Exercise:
For the data that follows, state how many lines hold the string "computer", giving the number by itself.

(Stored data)
• • •

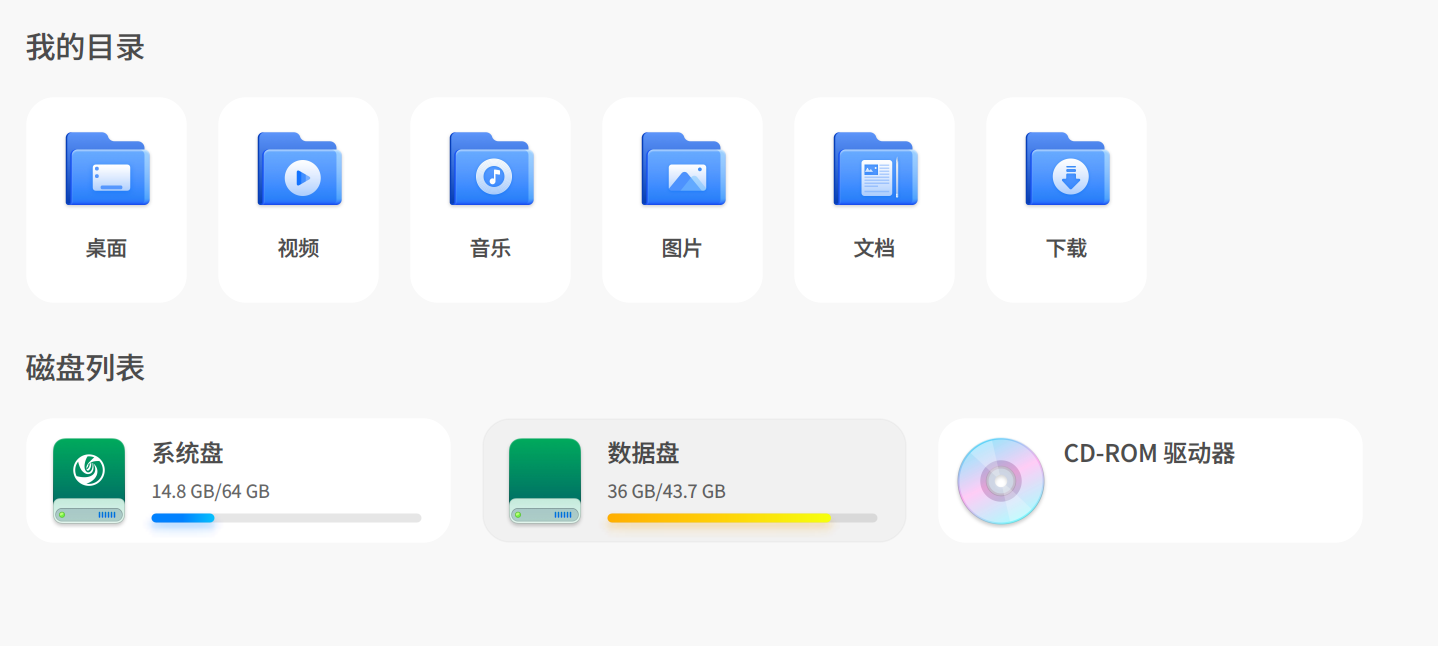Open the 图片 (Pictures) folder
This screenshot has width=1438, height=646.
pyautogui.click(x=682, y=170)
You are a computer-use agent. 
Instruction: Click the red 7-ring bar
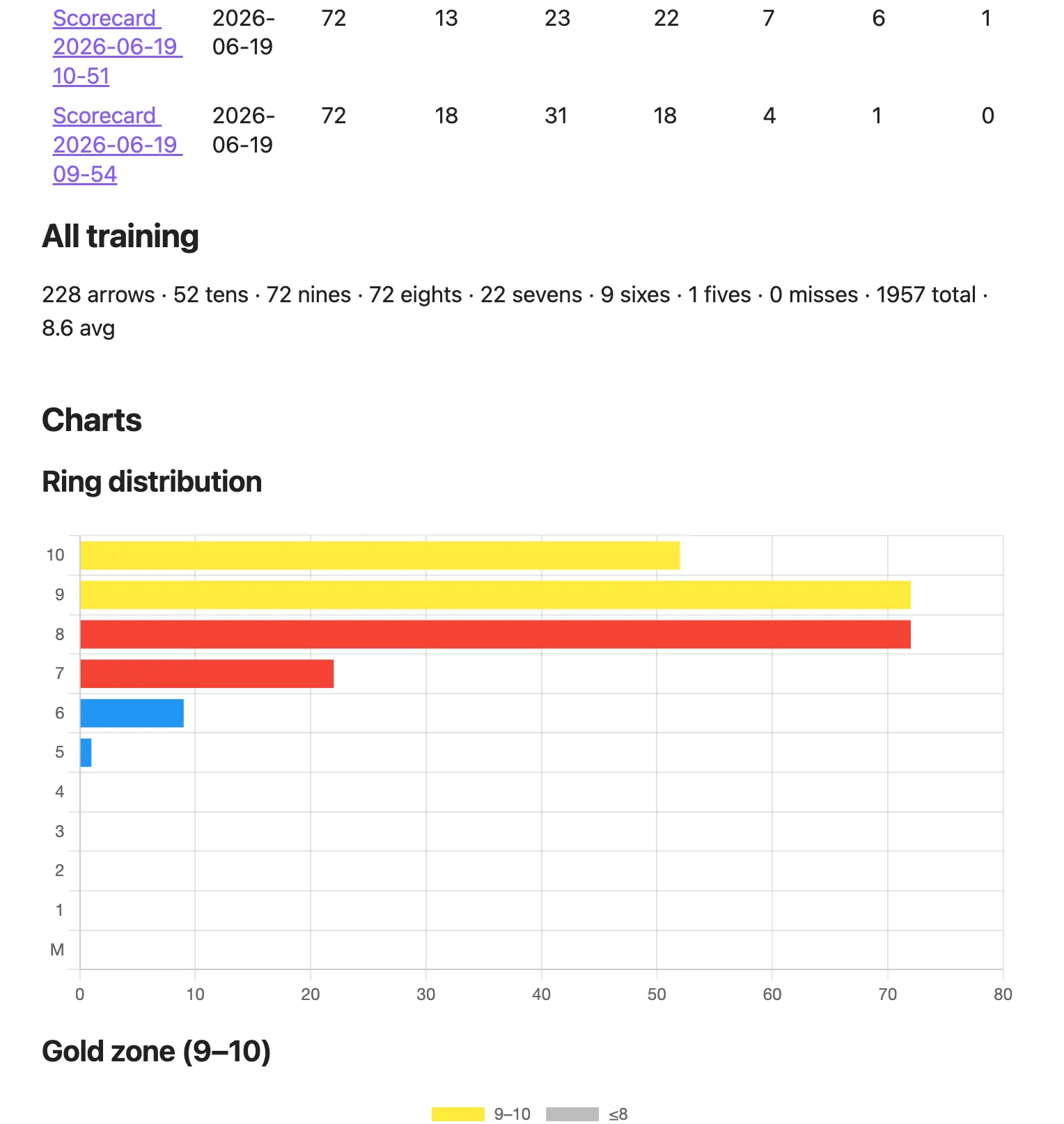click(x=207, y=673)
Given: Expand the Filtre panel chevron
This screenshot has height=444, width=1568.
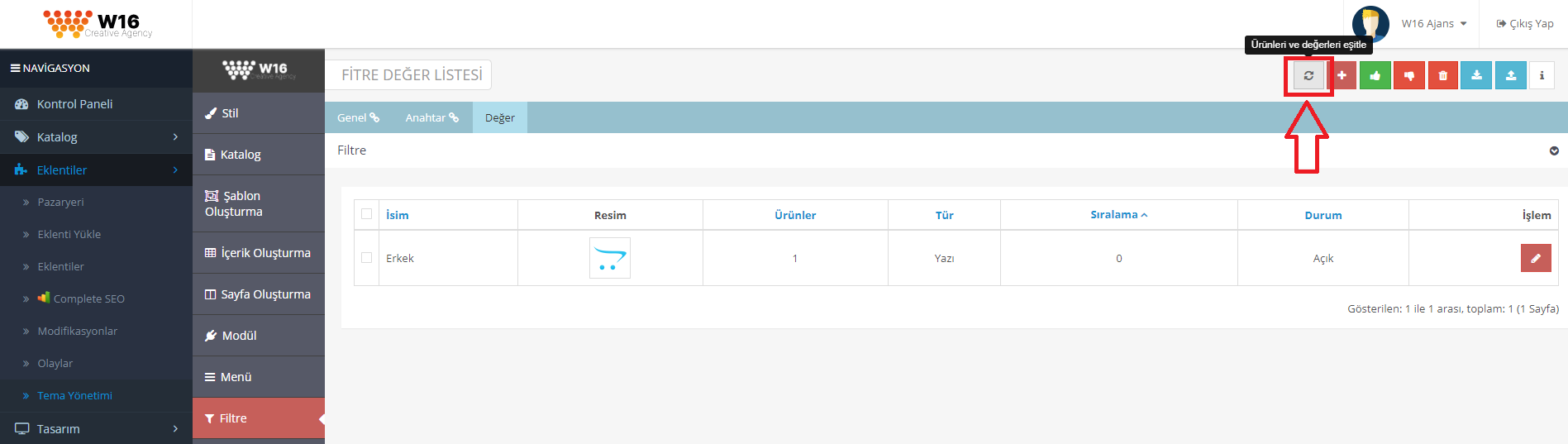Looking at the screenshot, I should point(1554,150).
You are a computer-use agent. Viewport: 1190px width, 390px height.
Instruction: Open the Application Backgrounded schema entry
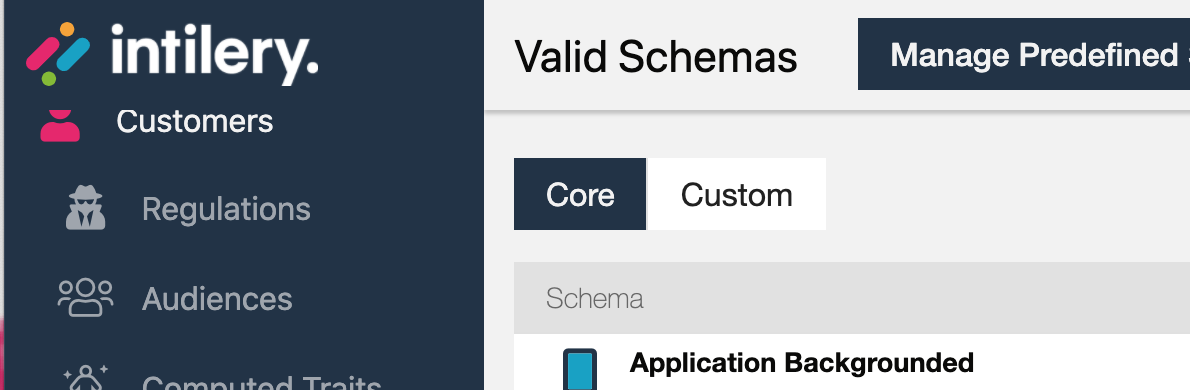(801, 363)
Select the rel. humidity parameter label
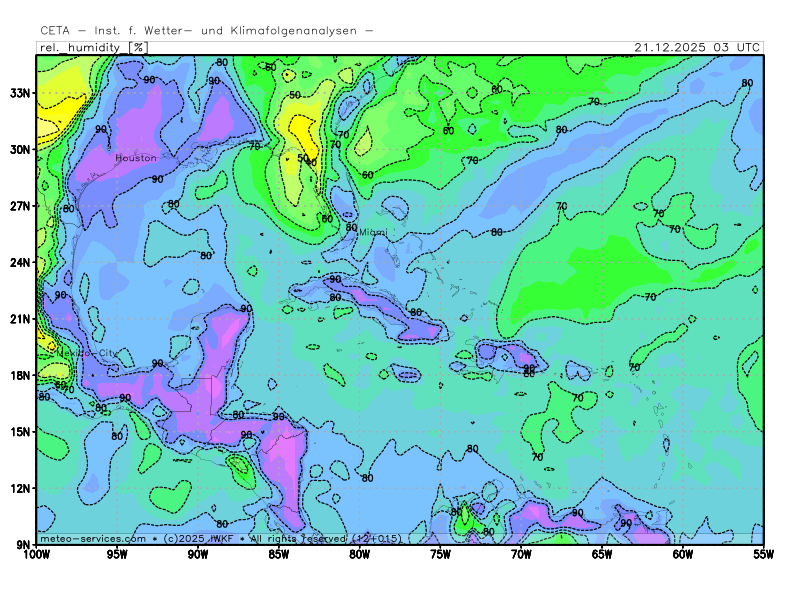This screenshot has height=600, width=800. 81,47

• • •

Answer space:
2